Moreover, if the reference microphone is mounted on the projecting portion, the reference microphone can be mounted on the wall surface not directly hitting the exhaust flow, so that the exhaust flow does not directly hit the reference microphone and is included in the exhaust flow. Corrosion of the reference microphone due to water vapor, oxides, etc. is reduced, extending the life of the reference microphone. In addition, even if the reference microphone is removed in the presence of the exhaust flow, the exhaust flow does not blow out from the mounting hole. You.

[Brief description of the drawings]

FIG. 1 is a diagram schematically showing a configuration of one embodiment of an electronic noise reduction system according to the present invention.

FIG. 2 is a diagram schematically showing a configuration of a known electronic silencing system.

[Explanation of symbols]

RM: Reference microphone, EM: Error microphone,
SS: Secondary sound source, DD: Exhaust duct, PP: Projection

Claims (4)

[Claims] 1. A reference microphone, a secondary sound source, and an error microphone are installed in this order on an exhaust duct having one end connected to a noise source in a direction of an exhaust flow from the noise source, and receive the reference microphone and the error microphone.
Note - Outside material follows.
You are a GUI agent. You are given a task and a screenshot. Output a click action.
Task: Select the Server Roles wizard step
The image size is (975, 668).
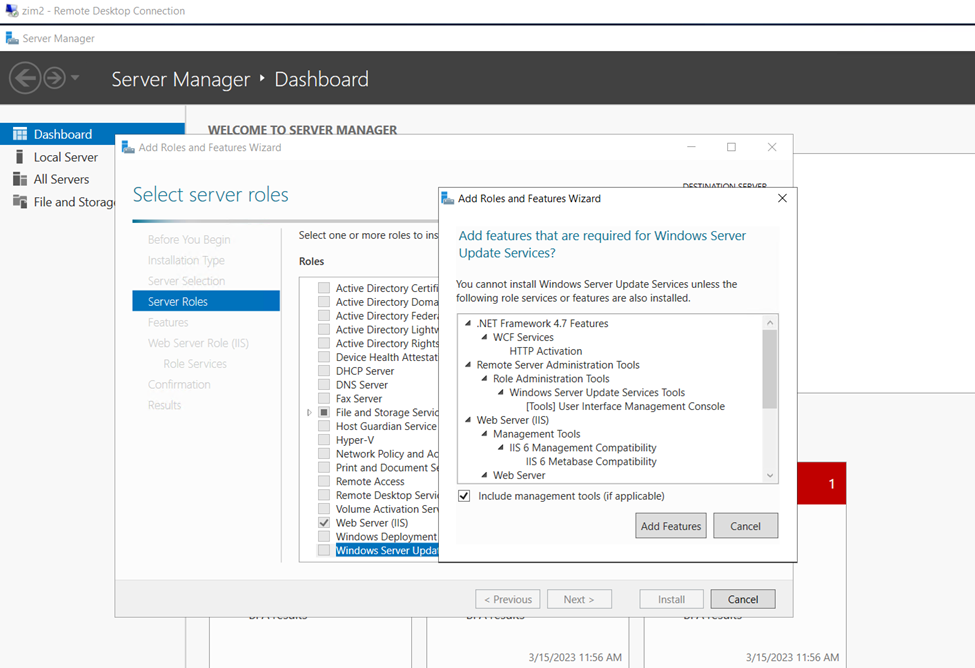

An electronic silencer system for processing sound waves generated from the secondary sound source to generate sound waves for silencing, wherein the reference microphone is installed in a portion of the exhaust duct having an impedance that can be regarded as an acoustically reflective end. Characteristic electronic silencing system. 2. An electronic silencing system installed in an exhaust duct having one end connected to a noise source, a halfway bent portion, and a protruding portion provided at the bent portion, wherein the electronic silencing system is installed on the protruding portion. The reference microphone, and the exhaust duct, a secondary sound source installed at a position downstream with respect to the reference microphone, and the exhaust duct, installed at a position downstream with respect to the secondary sound source An electronic silencing system comprising: an error microphone; and a processing circuit configured to process sound waves received by the reference microphone and the error microphone and generate sound waves for silencing from the secondary sound source. 3. The electronic noise reduction system according to claim 2, wherein the exhaust duct has a property of reflecting sound, and the projection is made of the same material as that of the exhaust duct. . 4. The electronic silencing system according to claim 2, wherein the protrusion has an impedance that can be acoustically regarded as a reflection end.